_What you have to do_:
Please reproduce the stretch of the review from "Slow TV, and" through "of the year?", swapping "car chase" for "shootout".

_Passage_:
○ ○ ○ ○
Anneika Rose and Tom Mothersdale  in John. Photo: Stephen Cumminskey

The play is beautifully acted, the naturalism, in the main, hyper real and James Macdonald’s forensic production takes over three hours to unfold, with every line of Baker’s script landing perfectly. Mertis, a beautiful performance by Marylouise Burke, is the benign host that controls everything, she opens the plush red curtain that separates us from the action, she moves time forward, the day moves with her, and she pitches perfectly Mertis’s homespun warmth and mystery. Does her husband George even exist? Why does she talk of the rooms upstairs existing only occasionally? Tom Mothersdale as Elias and Anneika Rose as his girlfriend Jenny are perfect, his ailments, and his inability to complete telling a story, all signs of a young man emotionally impotent, she a possible liar who is unfaithful to him, trapped, incapable of moving forward.

Tom Mothersdale and Anneika Rose in John. Photo: Stephen Cumminskey

“Would you like to meet my friend Genevieve?” says Mertis at the end of Act One, and yes, we would, as she is superbly played by June Watson. Blind, forthright, talking frankly of her descent into madness, she and Mertis are symbols of survivors, who have come through their past as the younger couple struggle to cope with their technological present and their relationship disintgrates. Watson hits her lines perfectly, and, just when the world created seems to exist in a kind of snow globe, the naturalism is shattered when Baker has Genevieve break the fourth wall and, in the second interval, perform a front of curtain speech outlining her seven stages of madness. The play is like that- impossible to second guess.

Marylouise Burke, Tom Mothersdale and Anneika Rose in John. Photo: Stephen Cumminskey But what does it all mean? Chloe Lamford’s superb design allows history to suffocate the present. I found joy in the fact that when characters go upstairs, we hear them moving around and talking upstairs! This is a world were inanimate objects are given human feelings and emotions, where dolls are cared for more than people, and where Jenny, at one point, refuses to move and is manipulated like a doll by Elias. Mertis reveals that the house used to be the hospital during the Civil War, and limbs piled up ten foot high outside the windows. Like Miller and Shepard, Baker uses the minutiae of life to expose the wheels of history, the free states of the North fighting the slave states of the South on this historical site pressing in on inter racial couple Elias and Jenny, and it’s as if the Great American Novel is being turned, page by page, in front of us.

Slow TV, and slow radio, is big at the moment, and maybe this is slow theatre. If you are a car chase and explosions kind of viewer, this is possibly not the play for you. But I loved it, even though it will take me days to unpack everything in it, and even then I may not know exactly what is going on.  Unique and extraordinary, have I already seen the play of the year?
○ ○ ○ ○
_Records in a dataset_:
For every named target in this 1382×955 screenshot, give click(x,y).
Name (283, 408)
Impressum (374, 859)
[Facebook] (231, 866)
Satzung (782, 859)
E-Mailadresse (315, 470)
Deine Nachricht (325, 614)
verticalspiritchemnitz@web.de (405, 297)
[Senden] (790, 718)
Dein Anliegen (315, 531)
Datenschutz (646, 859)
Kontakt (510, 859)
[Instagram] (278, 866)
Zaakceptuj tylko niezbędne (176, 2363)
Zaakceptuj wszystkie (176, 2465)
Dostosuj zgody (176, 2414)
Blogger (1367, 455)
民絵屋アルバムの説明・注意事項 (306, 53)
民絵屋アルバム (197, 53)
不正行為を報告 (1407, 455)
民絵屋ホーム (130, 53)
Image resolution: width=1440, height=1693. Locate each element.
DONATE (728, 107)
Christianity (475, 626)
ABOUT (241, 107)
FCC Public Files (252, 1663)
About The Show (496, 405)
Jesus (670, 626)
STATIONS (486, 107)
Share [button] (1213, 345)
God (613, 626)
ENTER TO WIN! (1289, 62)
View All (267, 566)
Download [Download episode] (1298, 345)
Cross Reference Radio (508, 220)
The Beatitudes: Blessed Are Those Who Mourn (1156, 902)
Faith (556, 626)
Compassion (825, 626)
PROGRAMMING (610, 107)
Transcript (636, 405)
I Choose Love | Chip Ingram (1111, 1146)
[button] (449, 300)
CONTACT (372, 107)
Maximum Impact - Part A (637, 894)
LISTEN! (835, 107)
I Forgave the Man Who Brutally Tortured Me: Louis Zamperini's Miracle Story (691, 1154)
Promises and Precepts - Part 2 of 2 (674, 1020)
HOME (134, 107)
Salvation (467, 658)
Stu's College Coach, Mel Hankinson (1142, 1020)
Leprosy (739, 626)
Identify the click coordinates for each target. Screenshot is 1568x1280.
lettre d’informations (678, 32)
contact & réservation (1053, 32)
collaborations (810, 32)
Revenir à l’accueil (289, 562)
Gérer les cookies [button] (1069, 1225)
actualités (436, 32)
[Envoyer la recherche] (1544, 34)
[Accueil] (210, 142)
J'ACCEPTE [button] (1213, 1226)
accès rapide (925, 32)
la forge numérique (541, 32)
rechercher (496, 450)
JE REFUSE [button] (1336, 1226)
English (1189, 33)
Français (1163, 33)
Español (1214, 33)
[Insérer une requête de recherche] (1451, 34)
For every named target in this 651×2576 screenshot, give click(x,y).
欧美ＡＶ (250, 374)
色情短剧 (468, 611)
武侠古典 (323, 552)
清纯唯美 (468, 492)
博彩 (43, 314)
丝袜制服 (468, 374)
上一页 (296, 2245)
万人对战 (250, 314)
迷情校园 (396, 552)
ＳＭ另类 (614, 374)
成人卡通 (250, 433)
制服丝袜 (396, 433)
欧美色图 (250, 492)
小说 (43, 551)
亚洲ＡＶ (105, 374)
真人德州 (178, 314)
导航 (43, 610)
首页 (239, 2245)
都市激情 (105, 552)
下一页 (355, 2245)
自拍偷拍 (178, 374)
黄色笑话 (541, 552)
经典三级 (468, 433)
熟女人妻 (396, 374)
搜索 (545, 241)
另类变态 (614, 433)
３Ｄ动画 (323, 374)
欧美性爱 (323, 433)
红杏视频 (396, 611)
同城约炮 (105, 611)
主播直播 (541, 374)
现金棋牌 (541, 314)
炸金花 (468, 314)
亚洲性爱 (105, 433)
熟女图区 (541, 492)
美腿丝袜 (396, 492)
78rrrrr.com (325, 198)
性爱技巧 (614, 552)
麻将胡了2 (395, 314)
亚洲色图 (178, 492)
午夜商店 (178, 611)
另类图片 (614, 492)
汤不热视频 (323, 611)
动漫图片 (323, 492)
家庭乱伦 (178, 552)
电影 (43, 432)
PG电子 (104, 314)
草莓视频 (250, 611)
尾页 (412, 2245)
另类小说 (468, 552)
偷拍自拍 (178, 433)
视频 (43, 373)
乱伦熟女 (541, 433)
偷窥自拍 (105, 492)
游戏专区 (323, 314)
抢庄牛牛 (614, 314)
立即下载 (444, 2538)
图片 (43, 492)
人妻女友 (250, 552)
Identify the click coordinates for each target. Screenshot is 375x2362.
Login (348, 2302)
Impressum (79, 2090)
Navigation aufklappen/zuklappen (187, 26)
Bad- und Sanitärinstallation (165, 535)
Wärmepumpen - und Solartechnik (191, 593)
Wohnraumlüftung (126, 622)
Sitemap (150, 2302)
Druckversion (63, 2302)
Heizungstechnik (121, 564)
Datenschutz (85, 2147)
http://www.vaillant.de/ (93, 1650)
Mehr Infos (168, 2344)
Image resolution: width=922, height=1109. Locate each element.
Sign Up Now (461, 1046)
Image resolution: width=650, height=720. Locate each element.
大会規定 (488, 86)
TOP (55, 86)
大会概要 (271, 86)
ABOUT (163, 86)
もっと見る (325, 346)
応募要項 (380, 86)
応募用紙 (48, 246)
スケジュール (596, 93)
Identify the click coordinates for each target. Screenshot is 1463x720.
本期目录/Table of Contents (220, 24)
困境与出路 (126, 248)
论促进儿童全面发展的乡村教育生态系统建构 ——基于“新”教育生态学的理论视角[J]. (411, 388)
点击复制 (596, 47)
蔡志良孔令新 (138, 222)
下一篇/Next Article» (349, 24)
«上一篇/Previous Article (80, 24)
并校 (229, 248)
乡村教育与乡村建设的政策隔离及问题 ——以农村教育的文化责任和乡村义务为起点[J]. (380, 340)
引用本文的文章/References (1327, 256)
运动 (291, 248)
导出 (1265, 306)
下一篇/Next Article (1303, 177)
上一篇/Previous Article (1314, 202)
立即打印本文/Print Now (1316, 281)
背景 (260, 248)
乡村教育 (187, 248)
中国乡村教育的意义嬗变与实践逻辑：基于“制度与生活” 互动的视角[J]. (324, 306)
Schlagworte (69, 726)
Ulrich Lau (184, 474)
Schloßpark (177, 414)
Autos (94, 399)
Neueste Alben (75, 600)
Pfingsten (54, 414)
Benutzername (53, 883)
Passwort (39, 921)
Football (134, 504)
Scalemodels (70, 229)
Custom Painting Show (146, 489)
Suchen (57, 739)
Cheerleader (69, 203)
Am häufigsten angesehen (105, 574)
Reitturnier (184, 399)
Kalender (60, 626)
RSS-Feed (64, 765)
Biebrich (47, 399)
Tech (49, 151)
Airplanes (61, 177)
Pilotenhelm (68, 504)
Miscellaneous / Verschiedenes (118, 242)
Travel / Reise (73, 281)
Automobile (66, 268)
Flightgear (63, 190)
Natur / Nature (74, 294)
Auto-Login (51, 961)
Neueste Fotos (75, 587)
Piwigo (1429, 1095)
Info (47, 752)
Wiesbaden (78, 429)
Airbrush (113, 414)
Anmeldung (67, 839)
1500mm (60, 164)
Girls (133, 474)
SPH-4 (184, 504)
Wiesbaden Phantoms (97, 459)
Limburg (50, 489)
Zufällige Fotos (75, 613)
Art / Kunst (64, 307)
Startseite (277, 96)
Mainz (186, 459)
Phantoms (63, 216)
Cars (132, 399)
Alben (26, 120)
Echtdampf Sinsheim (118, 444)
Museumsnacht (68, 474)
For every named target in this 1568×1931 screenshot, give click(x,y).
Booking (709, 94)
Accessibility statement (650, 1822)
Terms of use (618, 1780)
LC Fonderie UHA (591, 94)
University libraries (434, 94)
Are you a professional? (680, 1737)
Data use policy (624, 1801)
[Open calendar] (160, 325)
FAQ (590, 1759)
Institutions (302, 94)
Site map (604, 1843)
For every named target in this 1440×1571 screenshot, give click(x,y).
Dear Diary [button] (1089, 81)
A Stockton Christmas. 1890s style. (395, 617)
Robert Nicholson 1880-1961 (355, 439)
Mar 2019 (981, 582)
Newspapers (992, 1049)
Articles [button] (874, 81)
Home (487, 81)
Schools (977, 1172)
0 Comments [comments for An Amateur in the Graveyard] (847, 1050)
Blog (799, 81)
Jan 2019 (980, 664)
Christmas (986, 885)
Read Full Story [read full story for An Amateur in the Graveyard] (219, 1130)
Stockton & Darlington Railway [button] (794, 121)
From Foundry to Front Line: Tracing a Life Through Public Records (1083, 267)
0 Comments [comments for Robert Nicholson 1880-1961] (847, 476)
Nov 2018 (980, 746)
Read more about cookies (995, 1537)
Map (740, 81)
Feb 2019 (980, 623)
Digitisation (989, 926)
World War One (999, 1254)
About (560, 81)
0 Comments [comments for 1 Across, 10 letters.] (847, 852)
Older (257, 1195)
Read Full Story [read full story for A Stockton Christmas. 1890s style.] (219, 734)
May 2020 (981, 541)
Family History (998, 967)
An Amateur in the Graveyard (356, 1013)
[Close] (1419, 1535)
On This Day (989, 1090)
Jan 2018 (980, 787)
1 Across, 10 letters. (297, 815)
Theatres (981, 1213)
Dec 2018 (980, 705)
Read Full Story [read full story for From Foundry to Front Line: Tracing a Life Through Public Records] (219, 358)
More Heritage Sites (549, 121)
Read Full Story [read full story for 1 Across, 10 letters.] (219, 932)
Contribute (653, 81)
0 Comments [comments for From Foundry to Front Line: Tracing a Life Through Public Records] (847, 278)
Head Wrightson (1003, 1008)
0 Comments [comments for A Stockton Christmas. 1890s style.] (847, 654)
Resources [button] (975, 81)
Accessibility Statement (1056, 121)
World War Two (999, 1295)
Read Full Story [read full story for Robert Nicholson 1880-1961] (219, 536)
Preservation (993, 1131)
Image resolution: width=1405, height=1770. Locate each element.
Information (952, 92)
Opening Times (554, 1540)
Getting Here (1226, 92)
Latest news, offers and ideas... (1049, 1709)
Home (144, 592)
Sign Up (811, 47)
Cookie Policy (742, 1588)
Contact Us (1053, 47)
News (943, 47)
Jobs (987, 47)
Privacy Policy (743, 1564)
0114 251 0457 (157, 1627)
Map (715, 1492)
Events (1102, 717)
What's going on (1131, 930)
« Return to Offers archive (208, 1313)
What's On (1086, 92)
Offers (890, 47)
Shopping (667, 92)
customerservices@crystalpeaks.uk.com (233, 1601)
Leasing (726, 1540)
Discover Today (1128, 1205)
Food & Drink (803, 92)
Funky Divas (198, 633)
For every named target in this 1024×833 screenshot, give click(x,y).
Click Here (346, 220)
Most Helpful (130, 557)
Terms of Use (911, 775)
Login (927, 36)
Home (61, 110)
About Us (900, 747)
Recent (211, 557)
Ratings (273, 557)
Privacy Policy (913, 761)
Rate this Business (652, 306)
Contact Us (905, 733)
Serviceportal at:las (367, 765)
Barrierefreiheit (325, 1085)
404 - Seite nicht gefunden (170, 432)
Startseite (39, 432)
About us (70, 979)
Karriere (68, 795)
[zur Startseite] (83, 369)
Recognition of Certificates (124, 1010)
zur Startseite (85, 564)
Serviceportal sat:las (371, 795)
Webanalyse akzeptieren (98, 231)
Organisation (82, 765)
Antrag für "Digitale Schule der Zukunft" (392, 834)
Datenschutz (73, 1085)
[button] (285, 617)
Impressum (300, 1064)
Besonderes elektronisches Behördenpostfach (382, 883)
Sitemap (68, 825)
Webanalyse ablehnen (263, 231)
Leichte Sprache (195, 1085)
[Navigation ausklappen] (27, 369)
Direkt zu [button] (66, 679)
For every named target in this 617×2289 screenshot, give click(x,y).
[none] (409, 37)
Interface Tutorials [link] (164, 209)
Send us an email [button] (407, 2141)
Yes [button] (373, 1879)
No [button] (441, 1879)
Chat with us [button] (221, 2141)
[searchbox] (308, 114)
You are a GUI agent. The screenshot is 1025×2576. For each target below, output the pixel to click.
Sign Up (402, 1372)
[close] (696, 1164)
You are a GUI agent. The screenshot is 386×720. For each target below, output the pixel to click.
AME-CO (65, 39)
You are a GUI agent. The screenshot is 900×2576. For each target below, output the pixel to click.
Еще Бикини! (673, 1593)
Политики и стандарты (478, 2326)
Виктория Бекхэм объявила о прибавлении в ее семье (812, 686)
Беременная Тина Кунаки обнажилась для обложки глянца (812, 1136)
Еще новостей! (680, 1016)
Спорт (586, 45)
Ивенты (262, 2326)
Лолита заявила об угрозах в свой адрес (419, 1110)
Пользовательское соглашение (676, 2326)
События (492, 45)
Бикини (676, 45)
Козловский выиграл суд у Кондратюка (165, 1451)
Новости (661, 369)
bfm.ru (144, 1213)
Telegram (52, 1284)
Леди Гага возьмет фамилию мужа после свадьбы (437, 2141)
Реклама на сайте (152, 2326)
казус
○ ○ ○ ○
_Response_:
Slow TV, and slow radio, is big at the moment, and maybe this is slow theatre. If you are a shootout and explosions kind of viewer, this is possibly not the play for you. But I loved it, even though it will take me days to unpack everything in it, and even then I may not know exactly what is going on.  Unique and extraordinary, have I already seen the play of the year?